▶ [Task]: Continue the passage about Lincoln and the Emancipation Proclamation, picking up after its final sentence.

▶ [Given text]:
Anti-abolition and racist sentiment was widely shared in the North and throughout the army, so signing the Proclamation carried considerable risk as Union hold on the five slave states that had remained loyal (Delaware, Maryland, Kentucky, Missouri, and West Virginia) was tenuous at best. Lincoln reportedly said that while he hoped to have God on his side, he must have Kentucky. Thus, he tailored his proclamation as narrowly as possible to help it survive constitutional challenge in unfriendly courts, and focused on the military necessity of attacking slavery, a key resource of the Confederacy. Despite officially operating only in territory controlled by the Confederacy, the Proclamation initially free about 50,000 (including many self-emancipated slaves) with the stroke of his pen.

 “And I hereby enjoin upon the people so declared to be free to abstain from all violence, unless in necessary self-defence; and I recommend to them that, in all cases when allowed, they labor faithfully for reasonable wages….”

▶ [Provided records]:
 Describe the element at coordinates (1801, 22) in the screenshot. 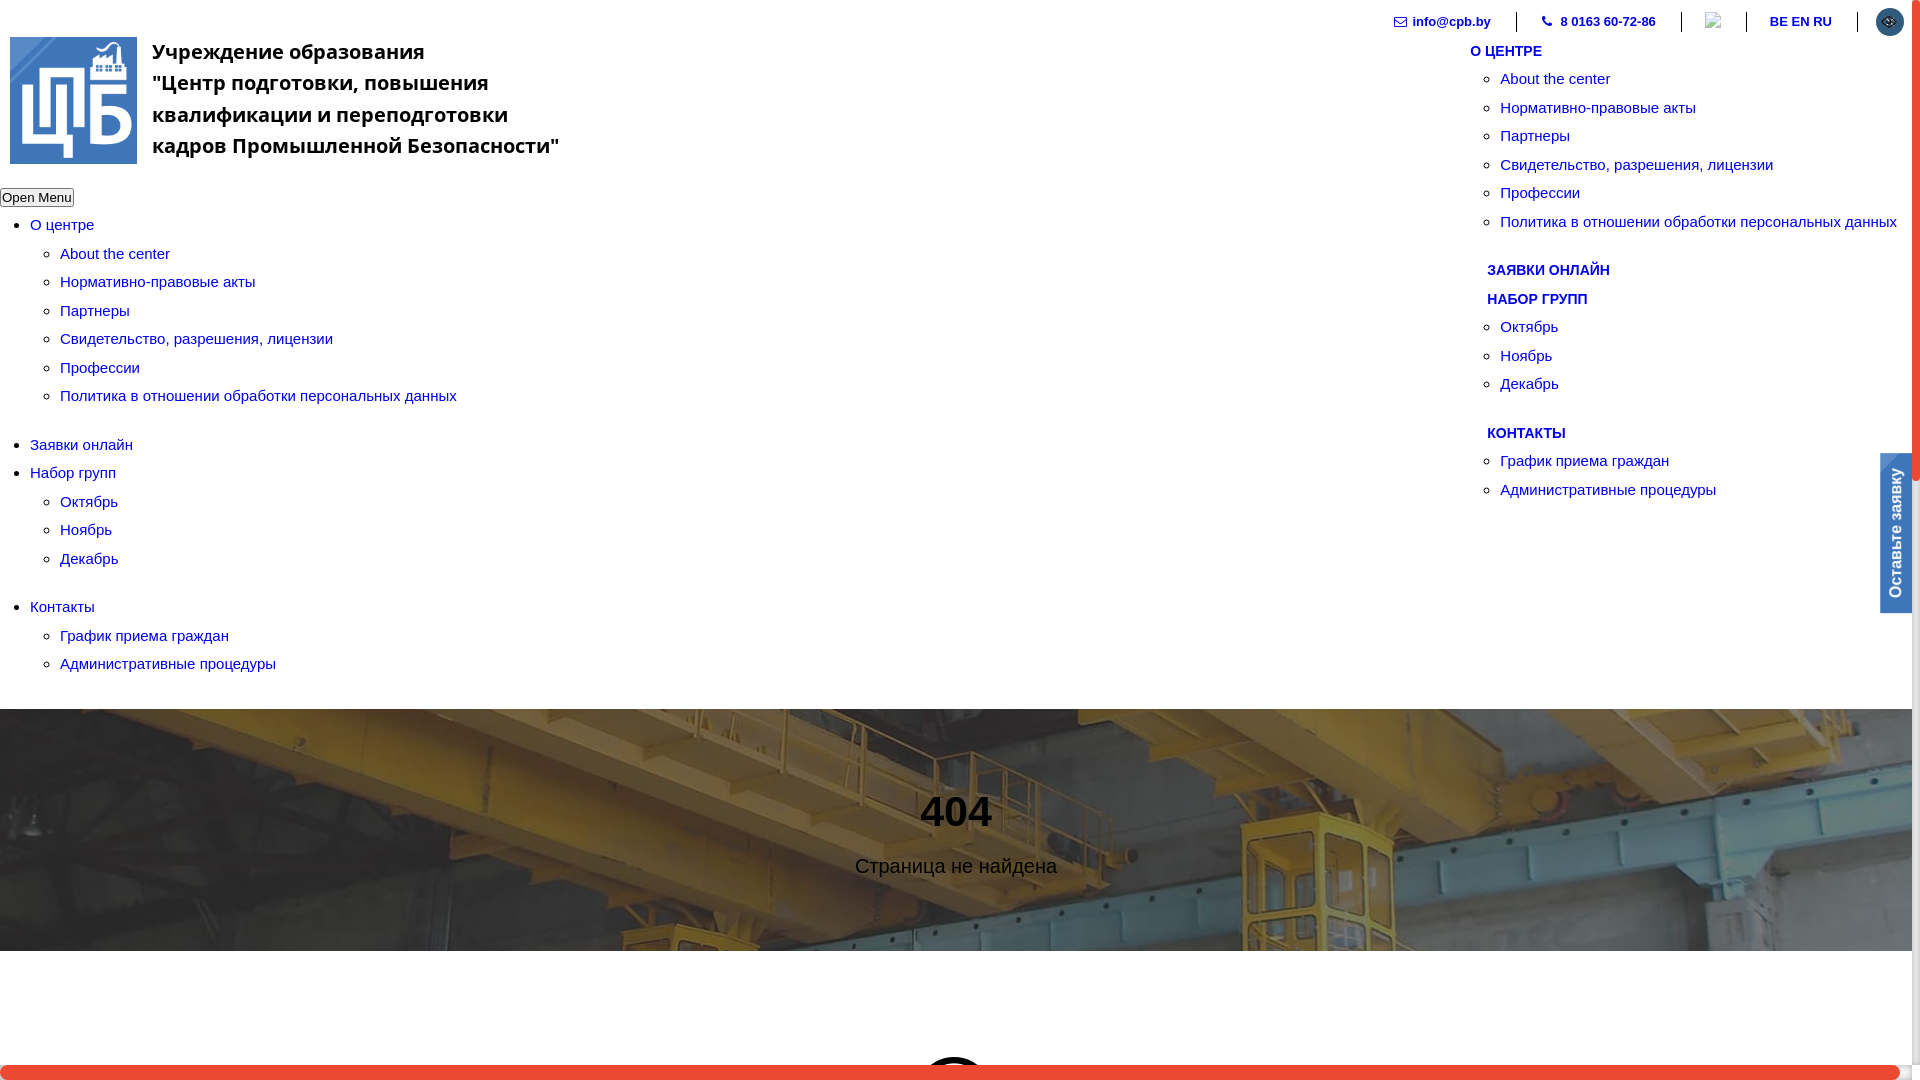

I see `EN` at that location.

--

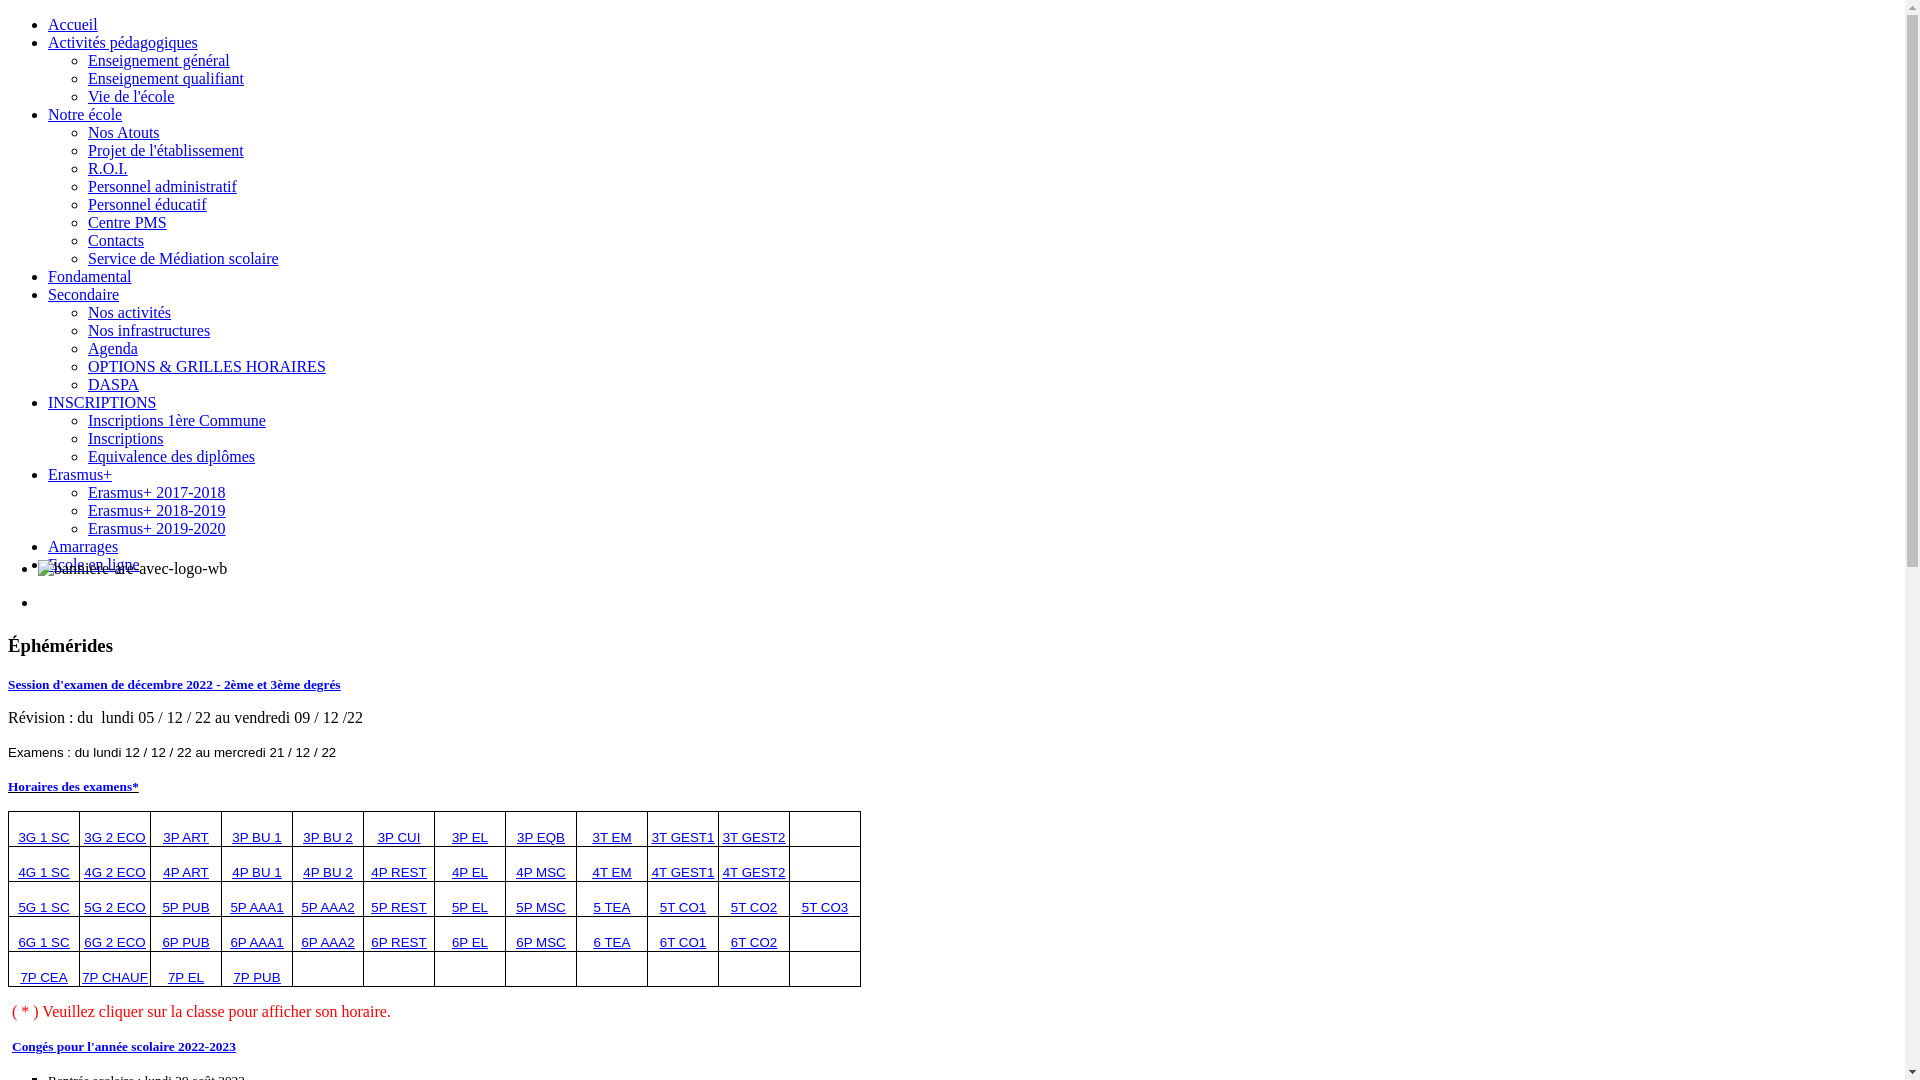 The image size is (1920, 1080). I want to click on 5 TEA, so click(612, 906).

▶ [Result for this exercise]:
This most revolutionary part of the document is often overlooked. Rather than hearing Lincoln patronizingly telling freed slaves to behave themselves, we read this as an announcement to whites that black men and women who were treated as chattel now could legally act in self-defense. This is squarely in opposition to the most notorious part of the 1857 Supreme Court decision in Dred Scott v. Sandford, which deluded pro-slavery forces into thinking that the slavery controversy had been solved. Chief Justice Roger Taney’s majority opinion went so far as to declare that blacks, “regarded as beings of an inferior order,” had “no rights which the white man was bound to respect.”

Further, Lincoln knew that freed persons didn’t need to be told to “get a job.” He often spoke of the great injustice of depriving men and woman of the fruit of their own labor. Again, these words were likely aimed not at the freed slaves, but at those who had the power to hire them. Equal pay for equal work is still a challenge 115 years later; “reasonable wages” would have been a revolutionary start.   

Demonstrating the evolution of his thinking, the final Proclamation eliminated references to colonization and compensation to slave owners for voluntary emancipation.

A key facet of Lincoln’s genius was his ability to inspire as broadly as possible but act as narrowly as necessary – threading needle after needle before anyone could even begin to see a tapestry.  Lincoln also declared that “such persons of suitable condition will be received into the armed service of the United States to garrison forts, positions, stations, and other places, and to man vessels of all sorts in said service.”  Ultimately, 200,000 African-Americans fought for the Union. By war’s end, they made up ten percent of the Union army and a higher percent of the navy. We see this as an attempt to make the necessity of recruiting and arming black soldiers sound as unthreatening as possible.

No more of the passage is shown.